— Kutipan Bacaan —
Oleh: Agam Pamungkas Lubah
MEDIATANGSEL.COM – Musim kemarau berkepanjangan menyebabkan Waduk Jatigede mengering. Pasalnya cuaca ekstrem yang terus menerus yang merupakan efek dari perubahan iklim global dianggap sebagai pemicu utama mengeringnya Waduk Jatigede di Sumedang, Jawa Barat.
Waduk yang digadang-gadang sebagai waduk terbesar kedua di Indonesia dengan luas 4.950 hektare dan menenggelamkan kurang lebih 25 situs megalitikum masa prasejarah ini, pada akhirnya menyerah pada takdirnya dengan alam alias mengering.
Waduk yang sejak zaman pemerintahan Hindia Belanda telah direncanakan pembangunannya ini sejak awal menuai aksi protes dari masyarakat dan sejumlah tokoh adat Sumedang kala itu. Beberapa kali upaya pemerintah merayu masyarakat lokal dengan dalih kesejahteraan masyarakat luas terus digalakan. Mulai dari tahun 1982, 1988, dan pada akhirnya berhasil dioperasikan pada tanggal 31 Agustus 2015.
Seperti waduk lainnya, Waduk Jatigede pun memiliki fungsi utama untuk sarana irigasi dan pembangkit listrik tenaga air (PLTA). Selain itu juga berfungsi sebagai sarana budidaya perikanan air tawar, sarana olahraga air, sarana rekreasi, dan lain sebagainya.
Waduk Jatigede difungsikan sebagai pusat pengairan untuk 90.000 hektare lahan pertanian produktif di Kabupaten Cirebon, Kabupaten Indramayu dan Kabupaten Majalengka. Selain itu, air dari Waduk Jatigede juga dimanfaatkan untuk Pembangkit Listrik Tenaga Air (PLTA) berdaya 110 Megawatt.

— Cuplikan Data —
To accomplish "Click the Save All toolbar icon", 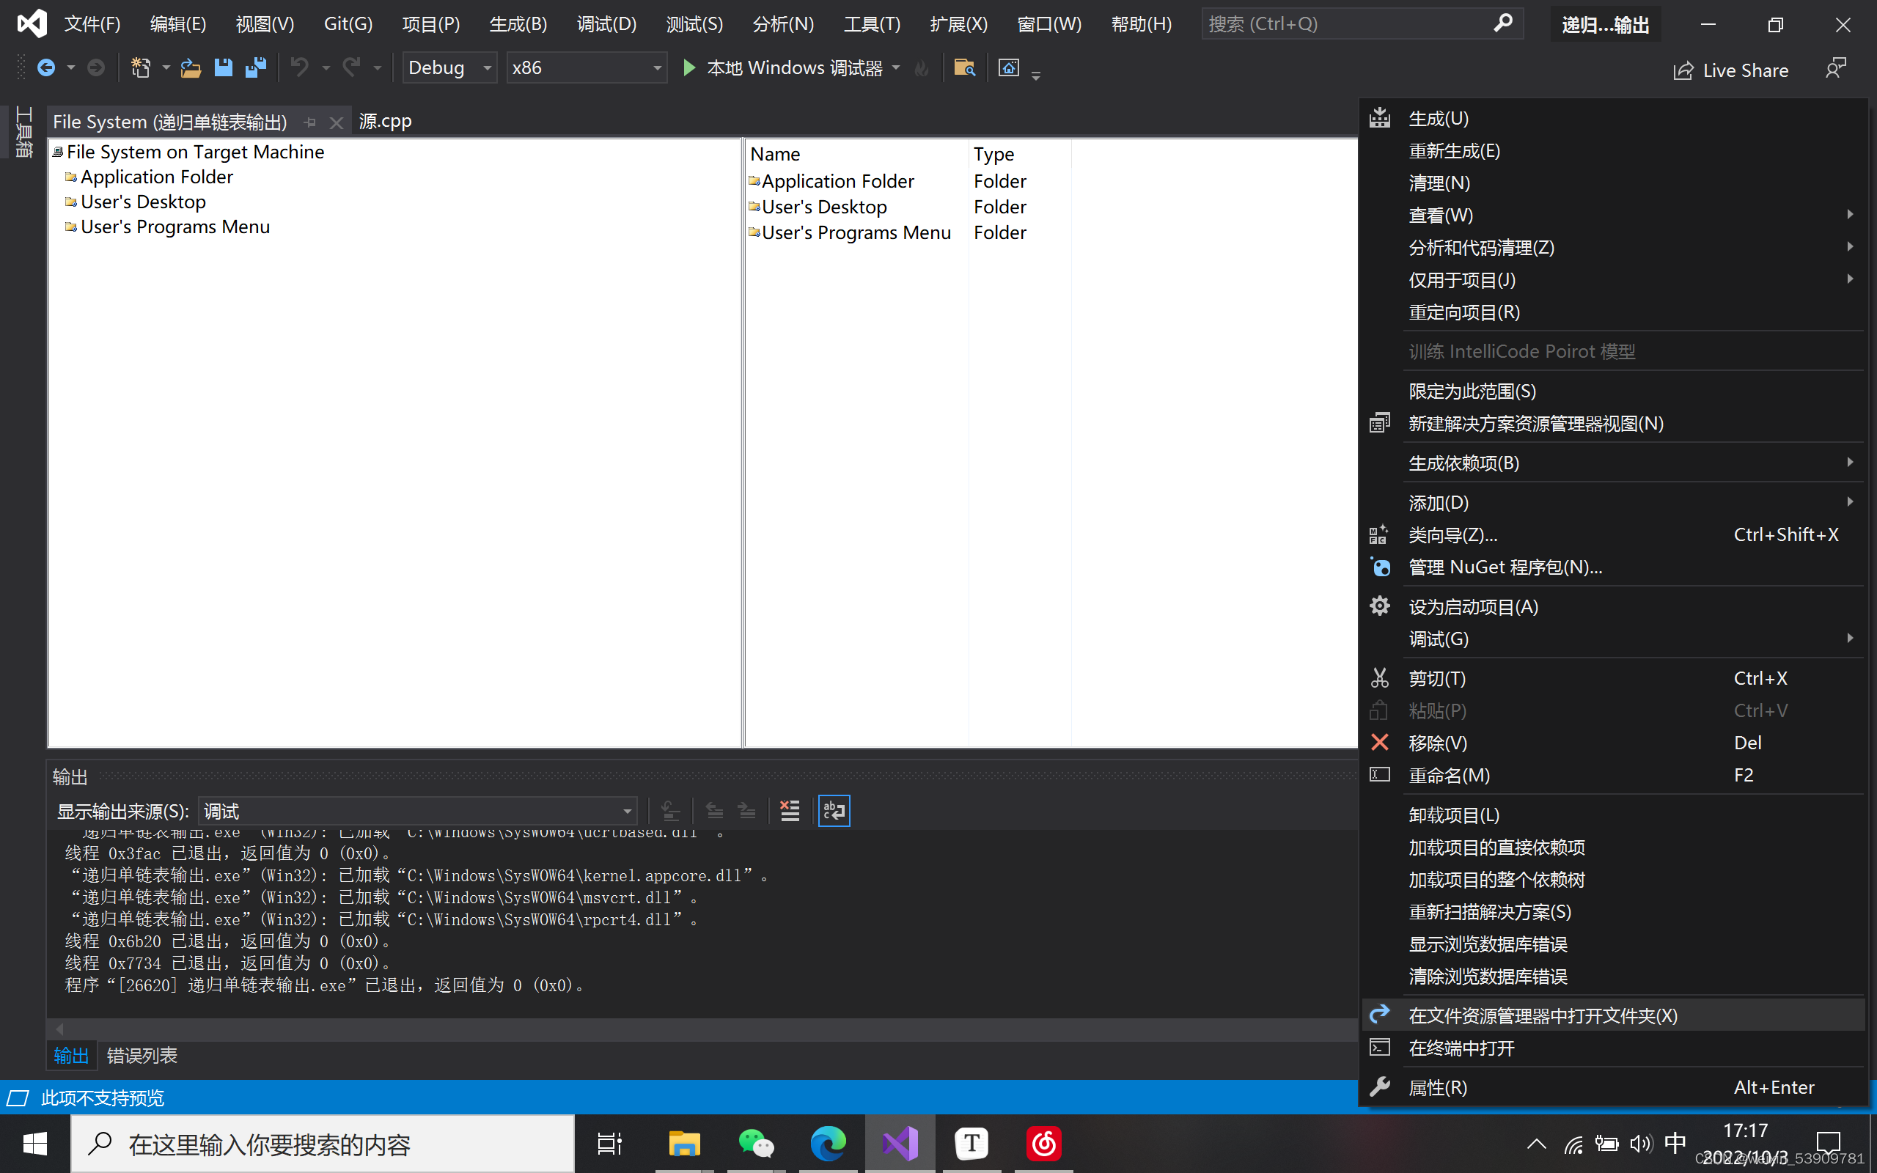I will pos(255,68).
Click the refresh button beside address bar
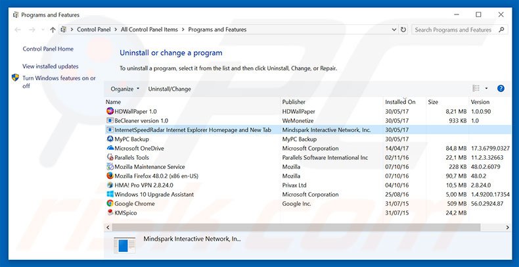Screen dimensions: 519x267 pyautogui.click(x=403, y=30)
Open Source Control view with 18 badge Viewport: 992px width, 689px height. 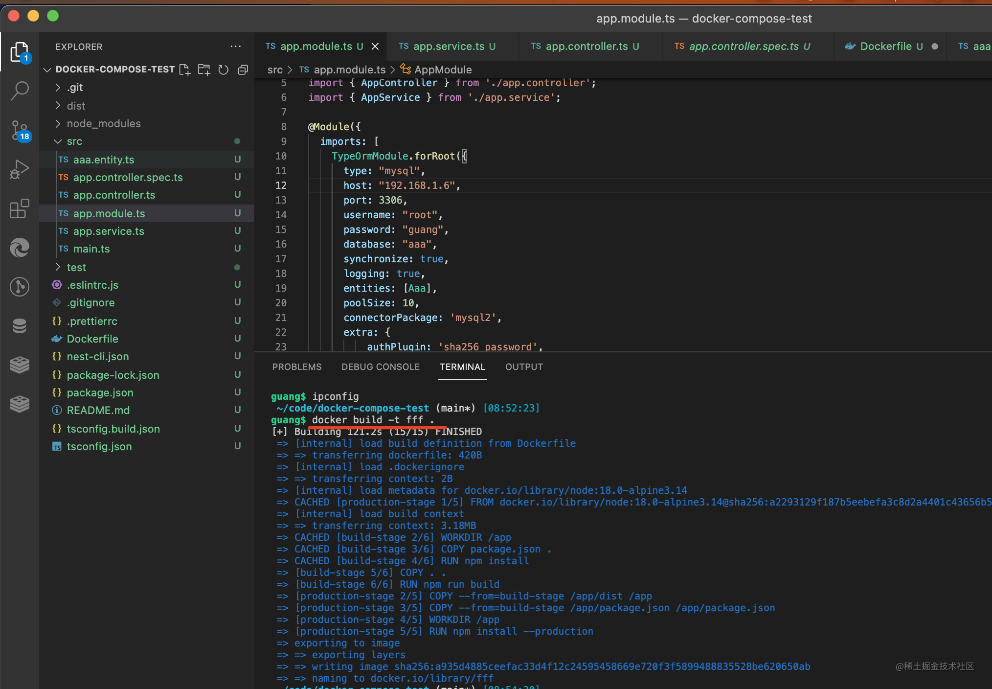(x=20, y=131)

— Ketentuan Tugas —
1) Kutip dari teks tentang Waduk Jatigede seluruh bagian mulai dari "Waduk yang digadang-gadang" turun sampai ke "31 Agustus 2015.", tanpa mengubah satu kata pun.
2) Pada tanggal berapa Waduk Jatigede akhirnya berhasil dioperasikan menurut teks tentang Waduk Jatigede?
3) Berdasarkan teks tentang Waduk Jatigede, jelaskan dalam satu sampai tiga kalimat mengapa waduk tersebut mengering.

— Jawaban Latihan —
1)
Waduk yang digadang-gadang sebagai waduk terbesar kedua di Indonesia dengan luas 4.950 hektare dan menenggelamkan kurang lebih 25 situs megalitikum masa prasejarah ini, pada akhirnya menyerah pada takdirnya dengan alam alias mengering.
Waduk yang sejak zaman pemerintahan Hindia Belanda telah direncanakan pembangunannya ini sejak awal menuai aksi protes dari masyarakat dan sejumlah tokoh adat Sumedang kala itu. Beberapa kali upaya pemerintah merayu masyarakat lokal dengan dalih kesejahteraan masyarakat luas terus digalakan. Mulai dari tahun 1982, 1988, dan pada akhirnya berhasil dioperasikan pada tanggal 31 Agustus 2015.

2) Waduk Jatigede berhasil dioperasikan pada tanggal 31 Agustus 2015.

3) Waduk Jatigede mengering karena musim kemarau yang berkepanjangan. Cuaca ekstrem yang terus-menerus sebagai efek perubahan iklim global dianggap sebagai pemicu utamanya.